Rain Reign
by Ann M. Martin
Recommended Ages: 10+
Rose is a high-functioning autistic fifth-grader who lives alone with her dad and a dog named Rain. Rose loves homonyms, rules, and prime numbers in that order. She loves them so hard, she needs a personal aide at school to help her control her enthusiasm. Coping with the unpredictable noise and movement of life would be difficult for her at the best of times, but it gets particularly hard when a hurricane blows through town, trapping Rose and her father in their yard and changing the landscape around them. Worst of all, Rain disappears during the storm, thanks to a lapse of judgment on her dad's part.

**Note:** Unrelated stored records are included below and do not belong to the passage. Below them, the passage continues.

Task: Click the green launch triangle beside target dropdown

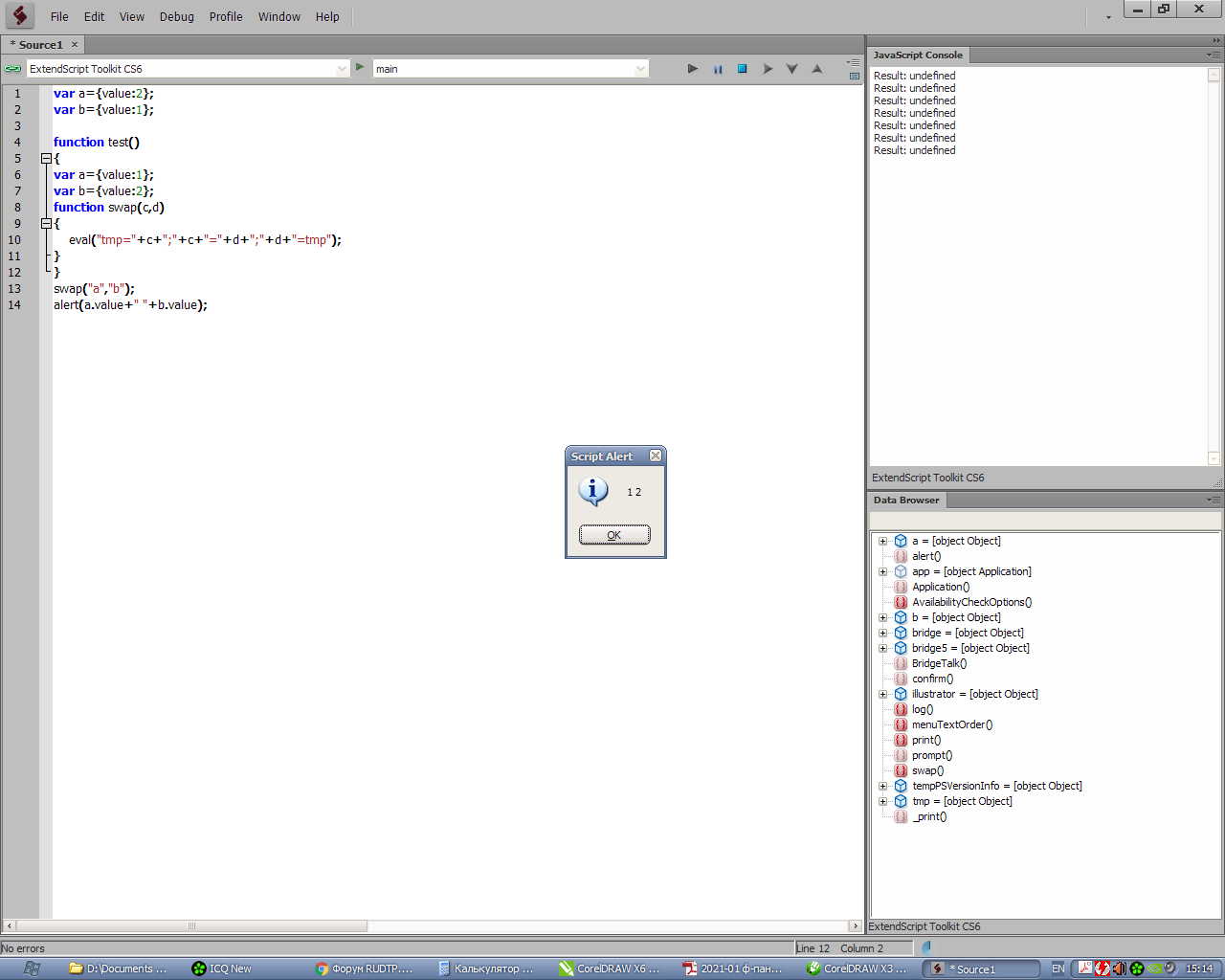Action: [360, 67]
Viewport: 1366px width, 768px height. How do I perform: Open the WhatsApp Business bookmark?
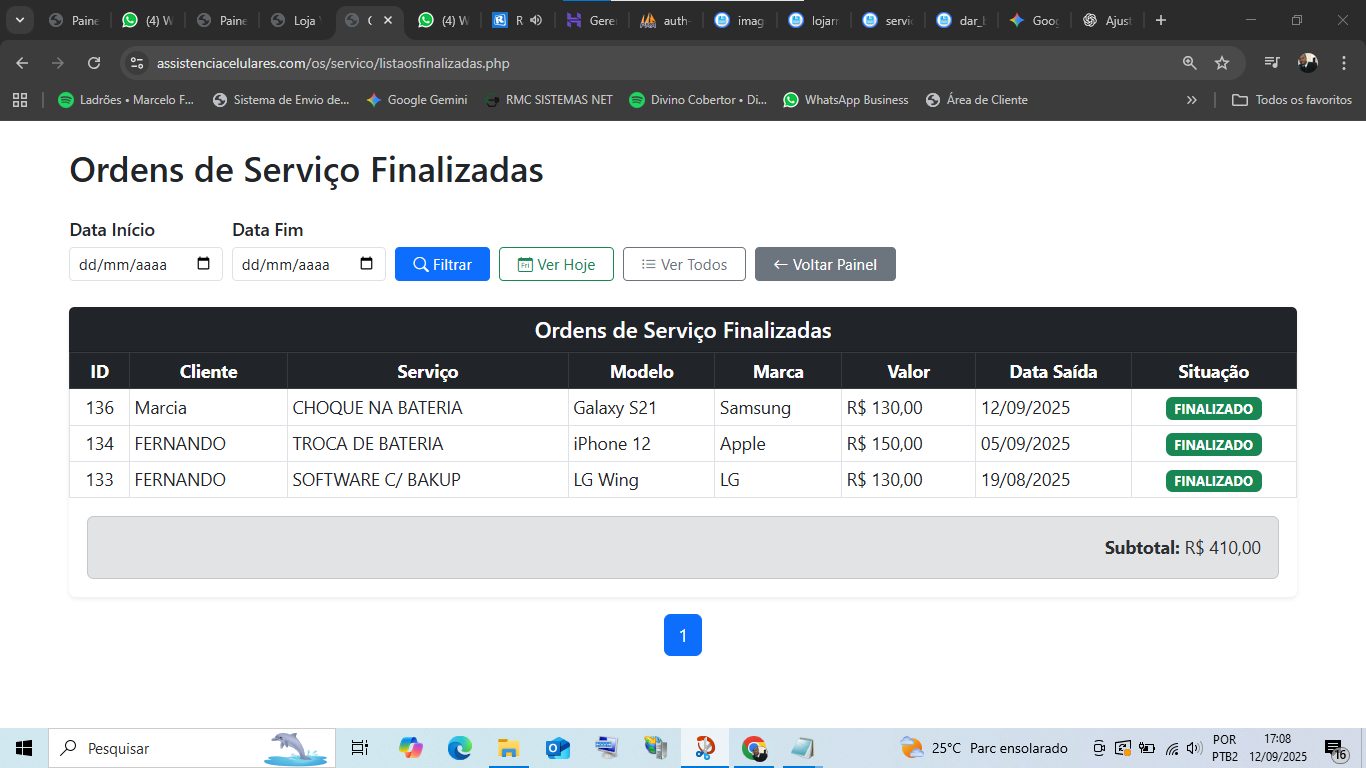click(846, 100)
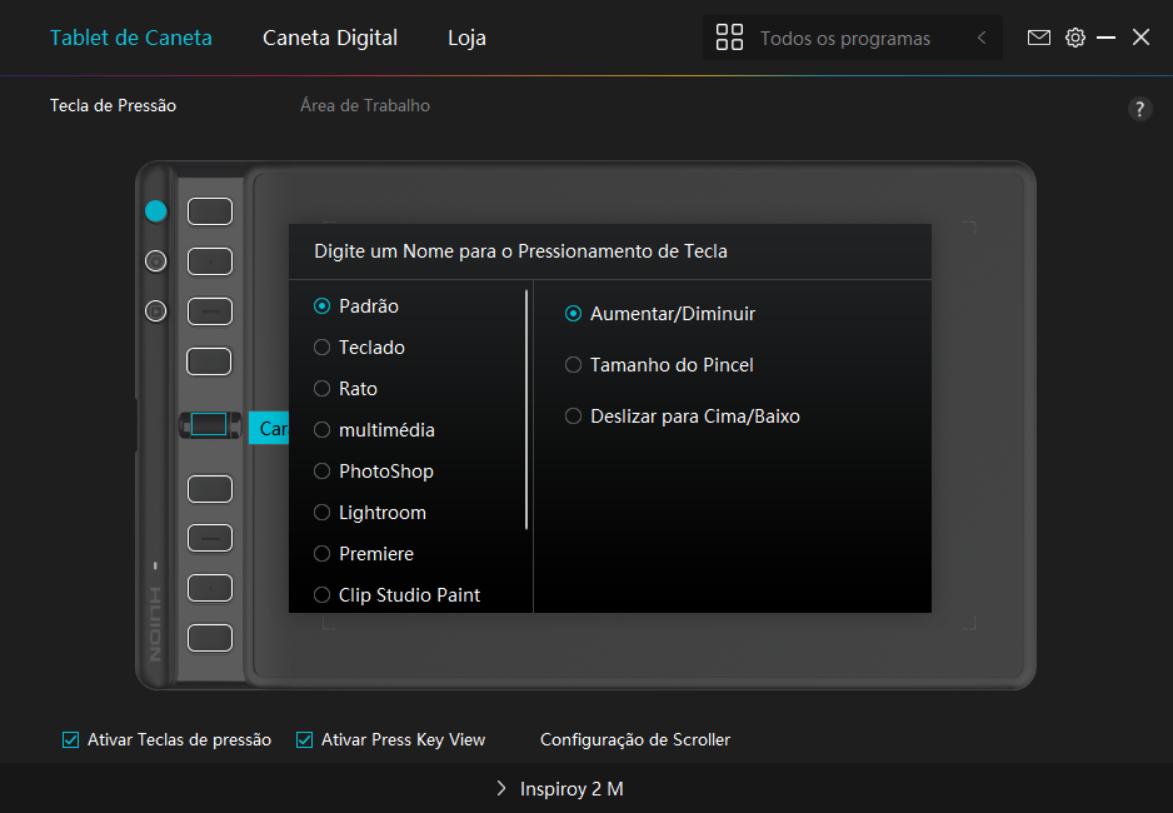Viewport: 1173px width, 813px height.
Task: Open Configuração de Scroller
Action: click(635, 740)
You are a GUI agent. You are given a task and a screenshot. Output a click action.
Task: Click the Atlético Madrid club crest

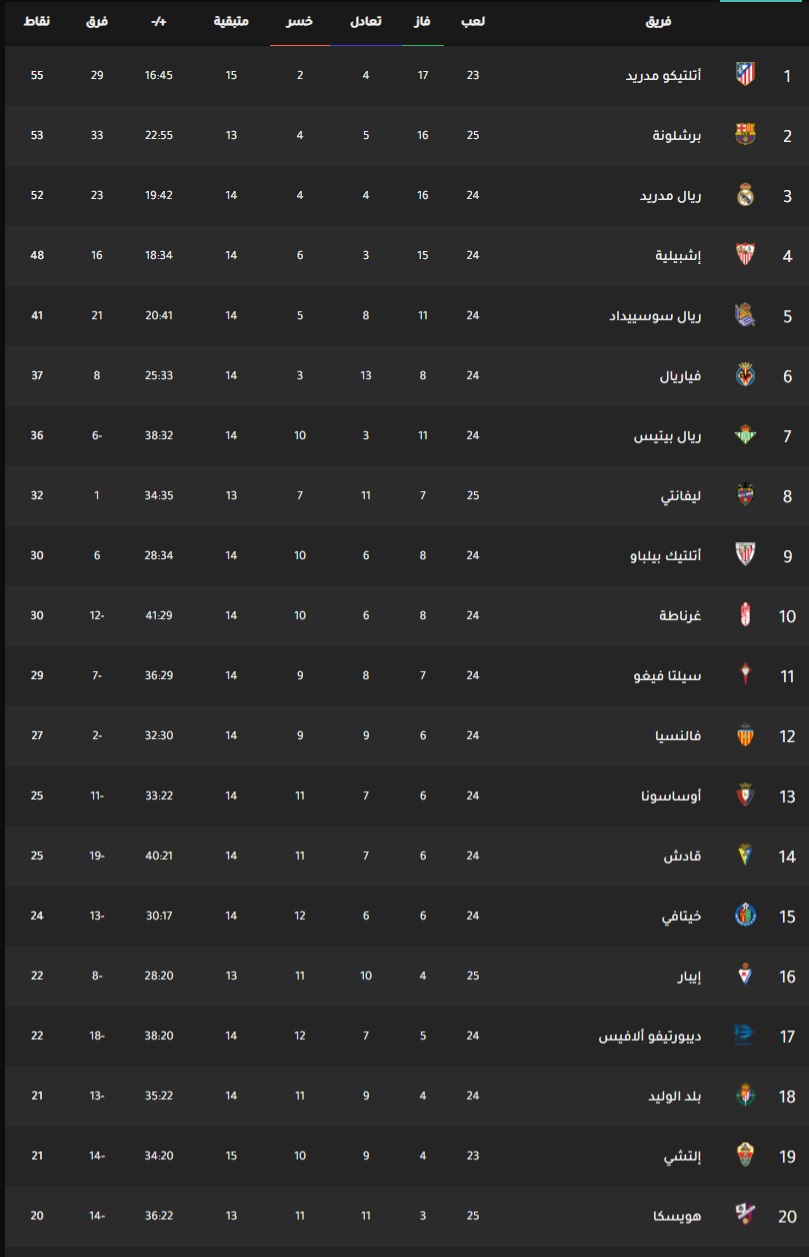745,75
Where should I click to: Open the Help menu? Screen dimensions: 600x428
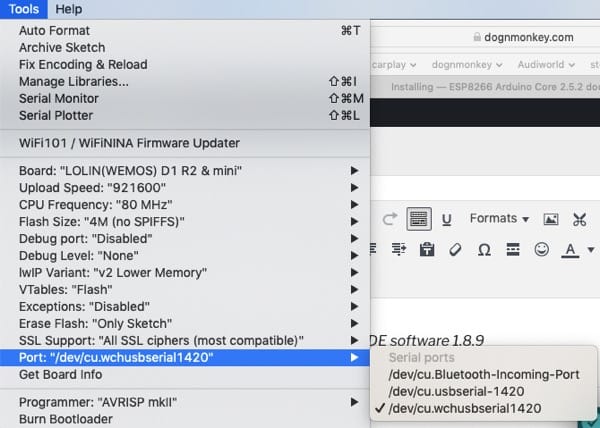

Rose's inability to stop asking him why he let her dog out in a hurricane without its collar works on both of them, increasing the tension in their small household to a breaking point. At the same time, however, her search for Rain brings Rose closer to her classmates at school, who used to treat her like a freak. At the same time, the search forces Rose to look farther outside the boundaries of the home, the school, and the town where she has learned to feel safe. Along the way, she is aided by a gentle uncle whose protectiveness of her, even against her dad, is among the most touching things in this story. The girl's fear, her isolation, even her resentment of her dad register in the heart of the reader. What happens after she finds Rain goes beyond "touching" and "registering" to a heart-wringing emotional climax.
This book, written from the point of view of a bright girl with Asperger's syndrome, is on the most basic level the story of a search for a lost dog. It also becomes, along the way, the story of a search for a loving family and for common ground with people who process reality quite differently—in a word, friends. It goes right on my list of books to recommend to people interested in fiction about autism, along with Gennifer Choldenko's Moose Flanagan series (Al Capone Does My Shirts, etc.).
Ann M. Martin's writing credits include literally hundreds of children's books, and I mean HUNDREDS, many of them in series related to "The Baby-Sitters Club" as well as the "Doll People," "Kids in Miss Colman's Class," "California Diaries," "Main Street," "Pearl and Lexie," "Family Tree," and "Missy Piggle-Wiggle" series. Her standalone titles include Bummer Summer, Inside Out, Missing Since Monday, Ma and Pa Dracula, The Amazing True Story of Leo the Magnificent, A Corner of the Universe, Everything for a Dog, How to Look for a Lost Dog, and about 20 more. I don't think I could catch up if I tried.